EXCERPT TO READ =
^^^^^^^^^^^^^^^^
The RBA is fighting two battles at once. First, it is attempting to reduce inflation, which is at the highest level in more than two decades. At the same time, it is fighting to prevent a recession that leads to job losses.
Recent data shows that high-interest rates are having an impact on the Australian economy. House prices have slipped sharply as demand wanes. At the same time, retail sales rose by just 0.6% in September while wage growth has been slow.
The AUD/USD will also react to a potential rate hike by the Federal Reserve. Economists expect that the bank will hike interest rates by another 0.75% in this meeting. A hawkish Fed will signal a divergence between the Fed and the RBA.
Another key AUD news was the latest Chinese economic numbers. China’s manufacturing PMI declined from 50.1 to 49.2 while non-manufacturing PMI dropped to 48.7. The composite PMI declined to 49.
^^^^^^^^^^^^^^^^
WRITTEN INSTRUCTION A =
From the excerpt on the Australian economy, extract the part that opens with the words containing "Another key AUD" and closes with "declined to 49.".
WRITTEN INSTRUCTION B =
In the excerpt on the Australian economy, what reading did China's manufacturing PMI decline to?
WRITTEN INSTRUCTION C =
Proceed with the excerpt on the Australian economy, picking up after its final sentence.

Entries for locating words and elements
^^^^^^^^^^^^^^^^
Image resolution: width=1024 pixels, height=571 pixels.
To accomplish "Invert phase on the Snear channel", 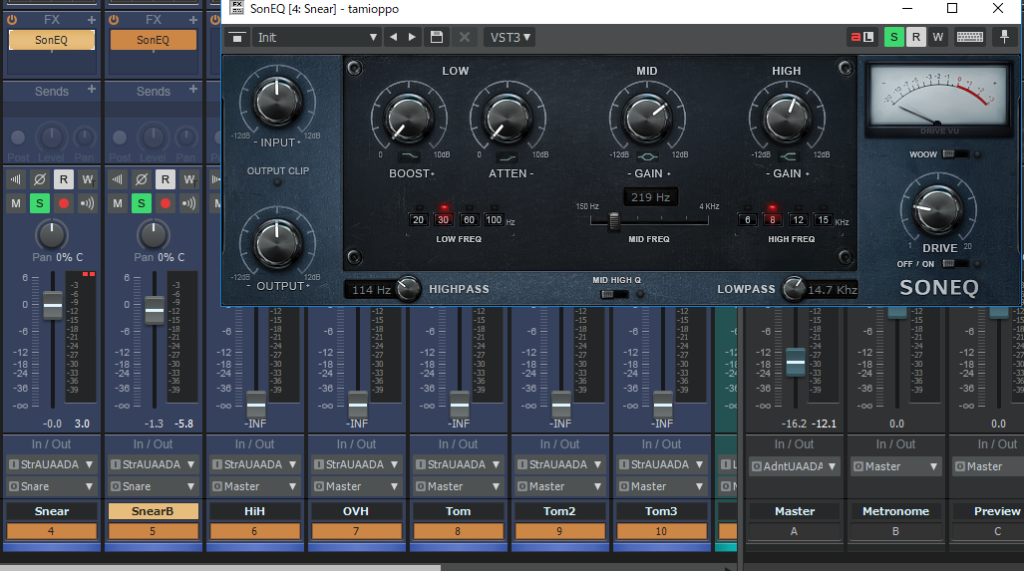I will click(x=40, y=180).

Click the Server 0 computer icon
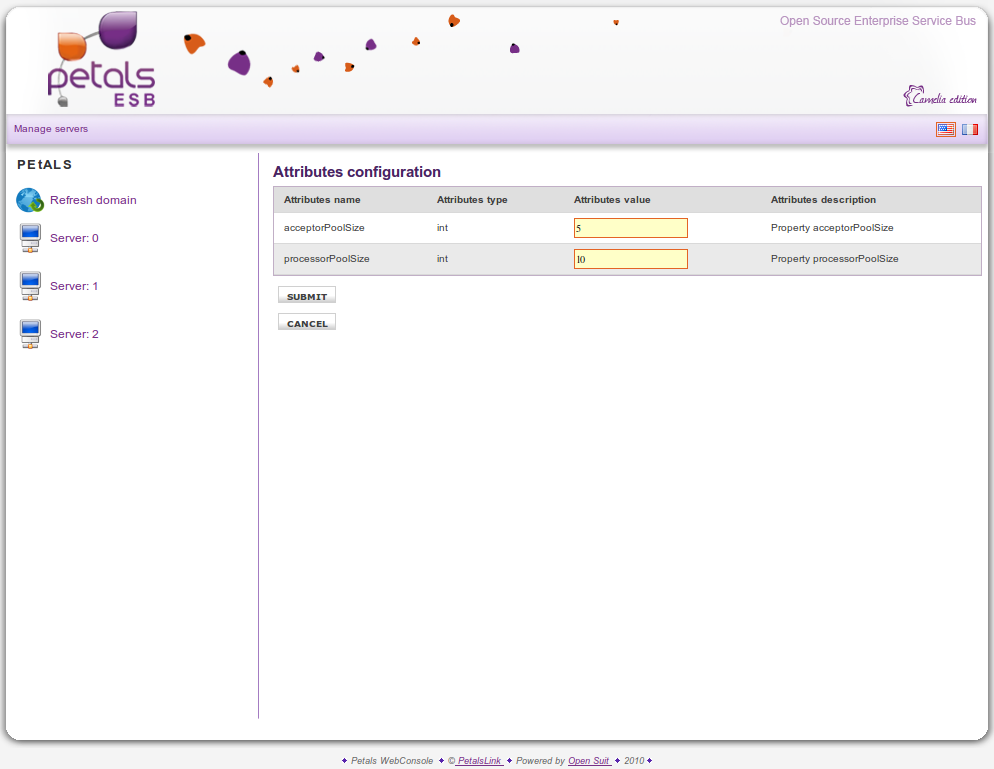pos(30,239)
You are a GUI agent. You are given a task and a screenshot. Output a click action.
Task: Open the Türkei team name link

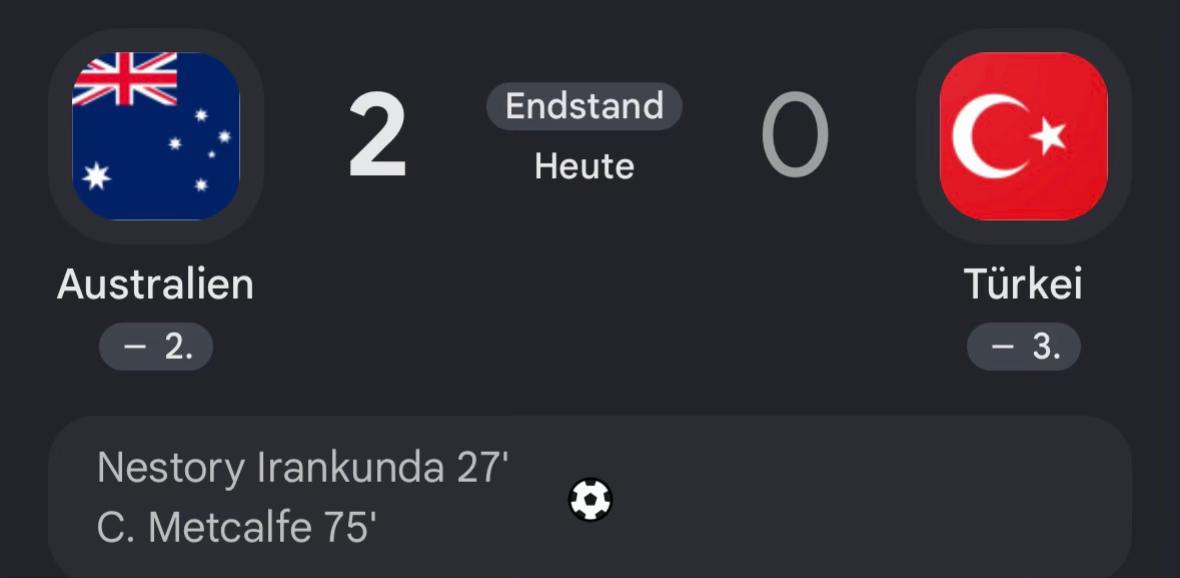click(1023, 284)
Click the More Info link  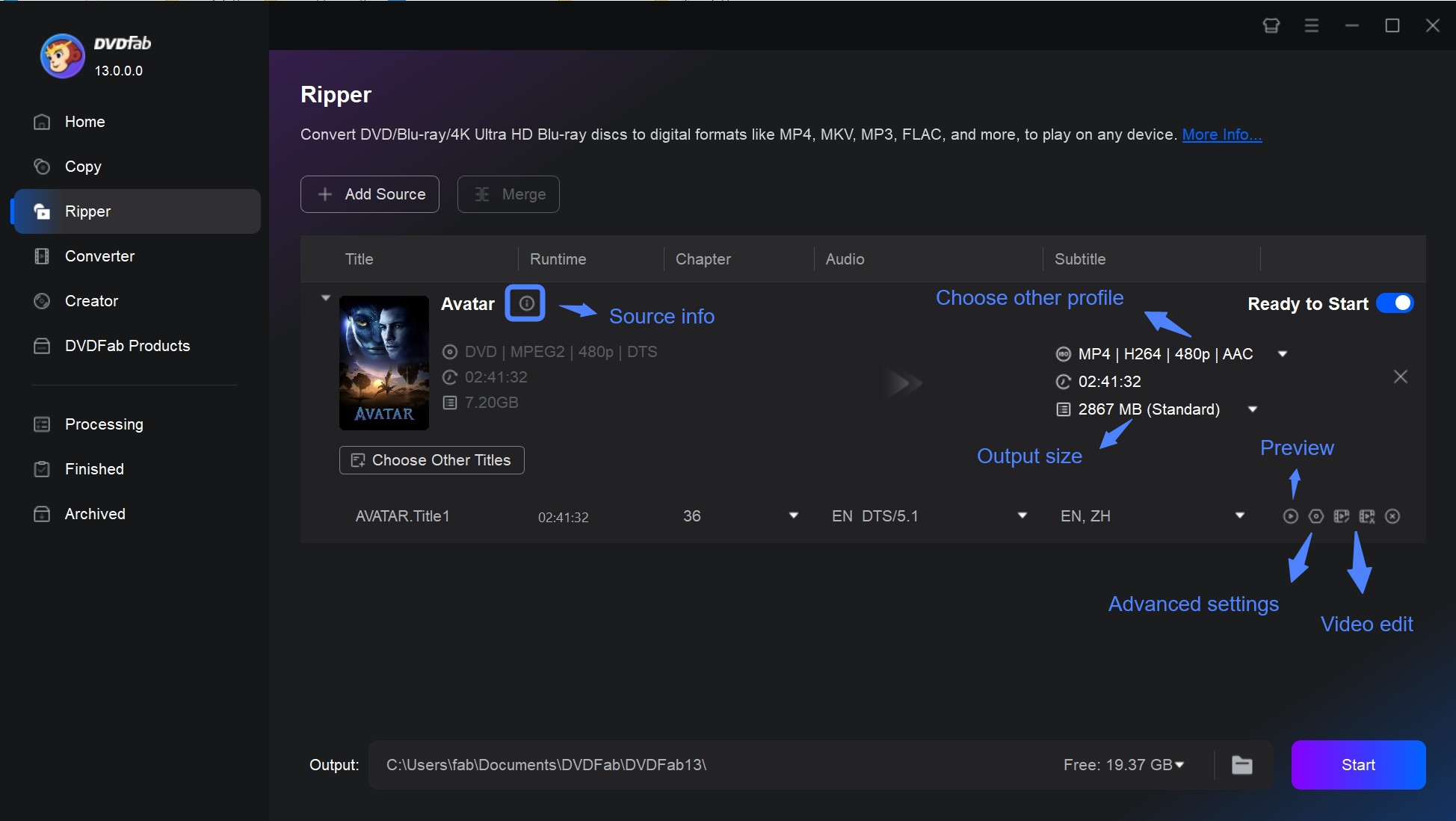pyautogui.click(x=1221, y=133)
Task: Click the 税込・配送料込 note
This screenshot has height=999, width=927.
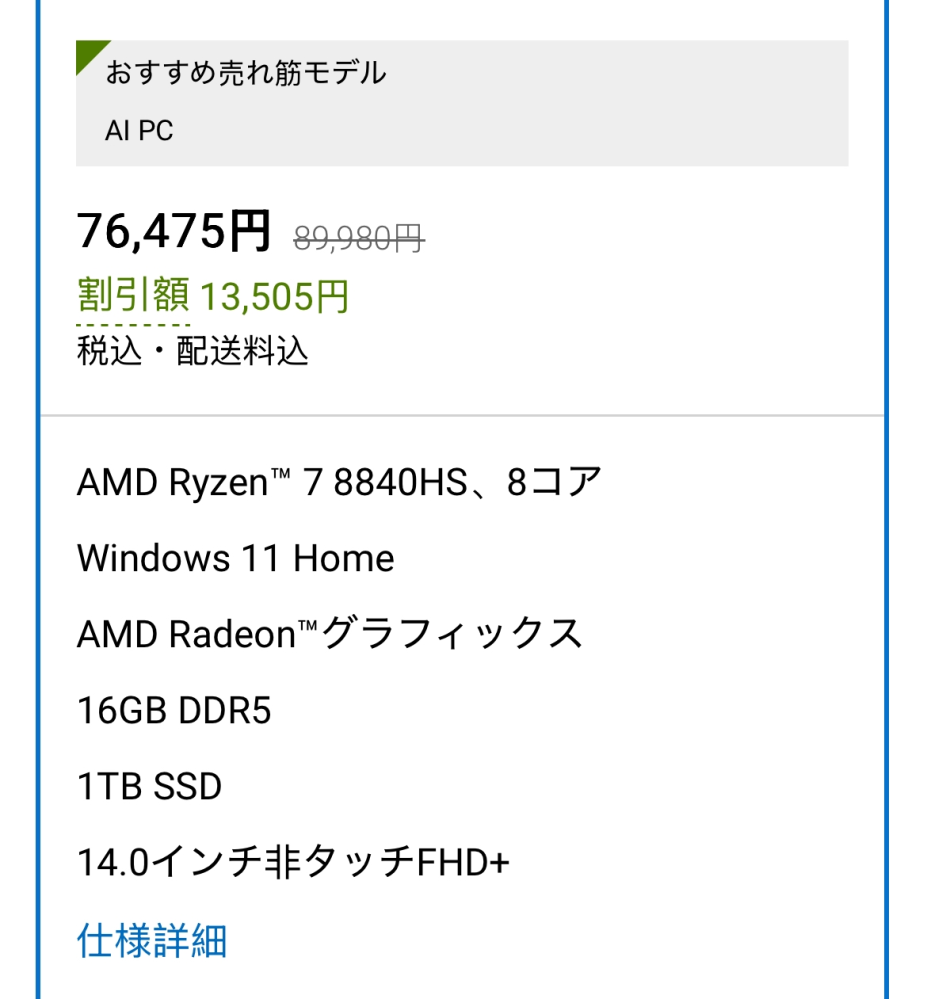Action: point(193,352)
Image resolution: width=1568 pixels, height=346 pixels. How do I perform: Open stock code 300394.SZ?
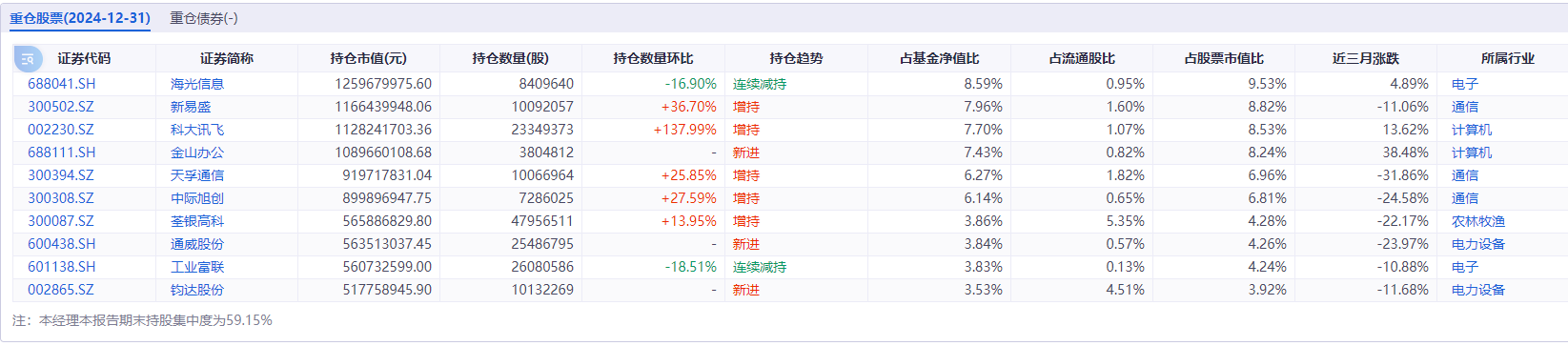coord(61,175)
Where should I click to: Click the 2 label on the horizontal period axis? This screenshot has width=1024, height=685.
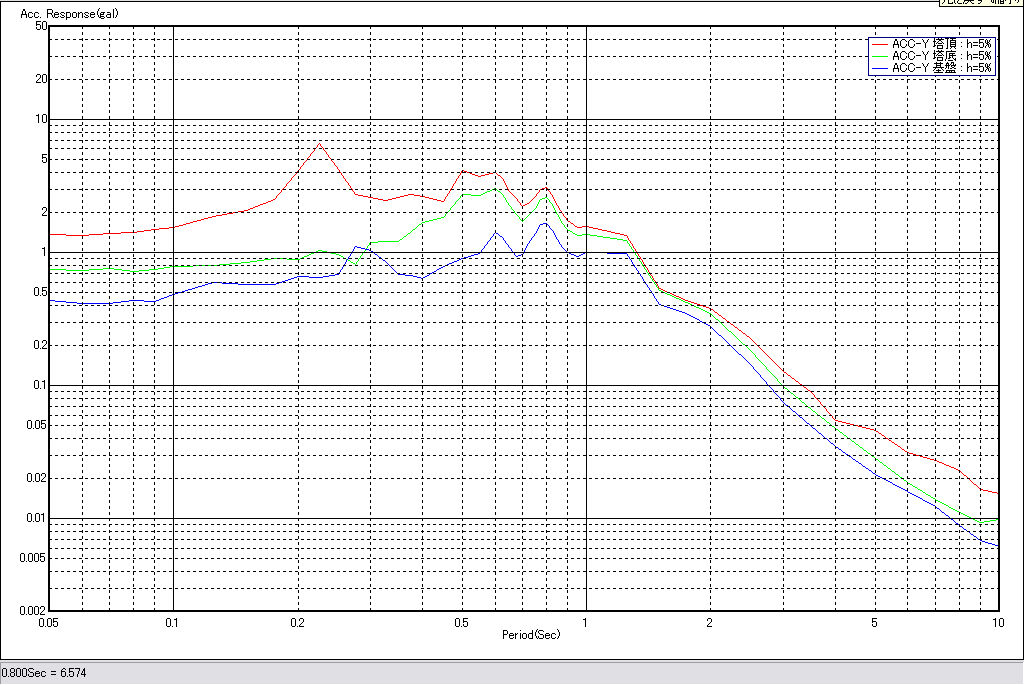click(709, 623)
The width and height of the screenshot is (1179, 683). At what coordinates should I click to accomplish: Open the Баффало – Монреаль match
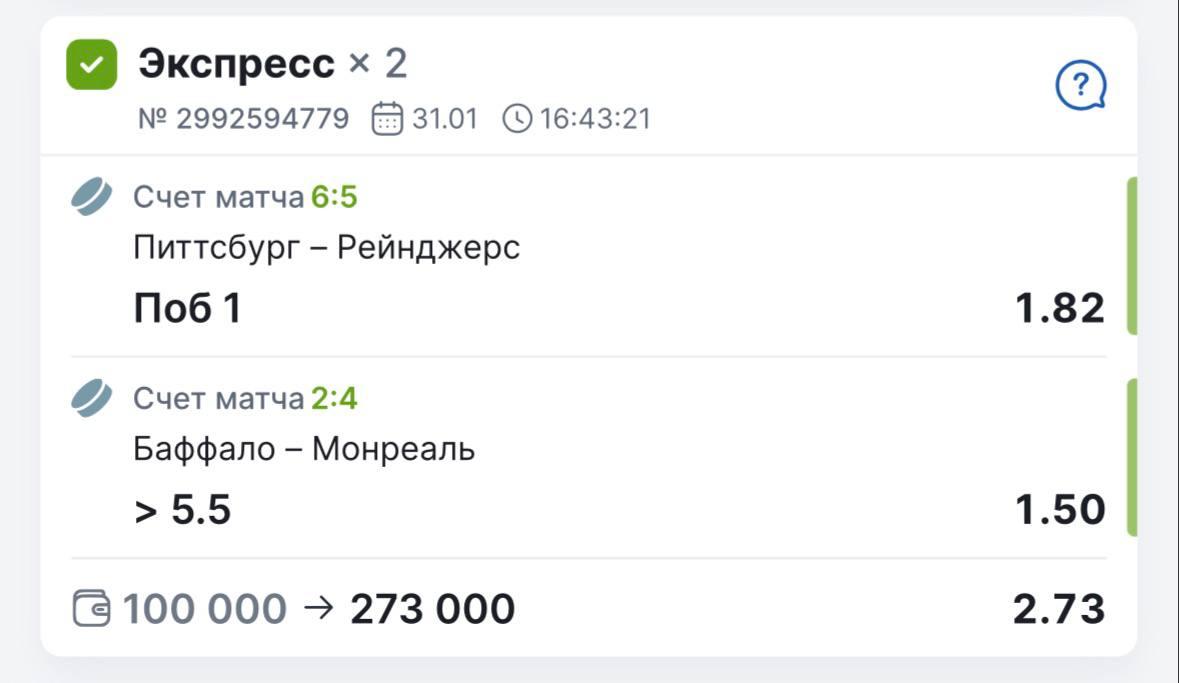point(304,449)
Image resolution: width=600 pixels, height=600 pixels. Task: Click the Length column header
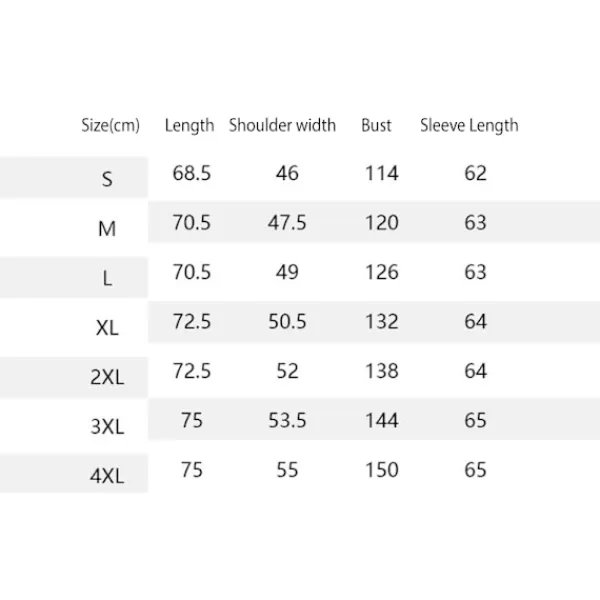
^^^^^^^^^^^^^^^^
RIGHT ANSWER A =
Another key AUD news was the latest Chinese economic numbers. China’s manufacturing PMI declined from 50.1 to 49.2 while non-manufacturing PMI dropped to 48.7. The composite PMI declined to 49.

RIGHT ANSWER B =
49.2

RIGHT ANSWER C =
The four-hour chart shows that the AUD/USD pair has been in a bearish trend in the past two days. It has managed to move below the upper side of the ascending channel shown in blue. The coin has moved slightly above the important support level at 0.6365. This support was its lowest level on September 28.
Therefore, the pair will likely continue falling as sellers target the lower side of the channel at 0.6300. A move below the lower side of the channel will open the possibility of the pair dropping to the year-to-date low of 0.6200.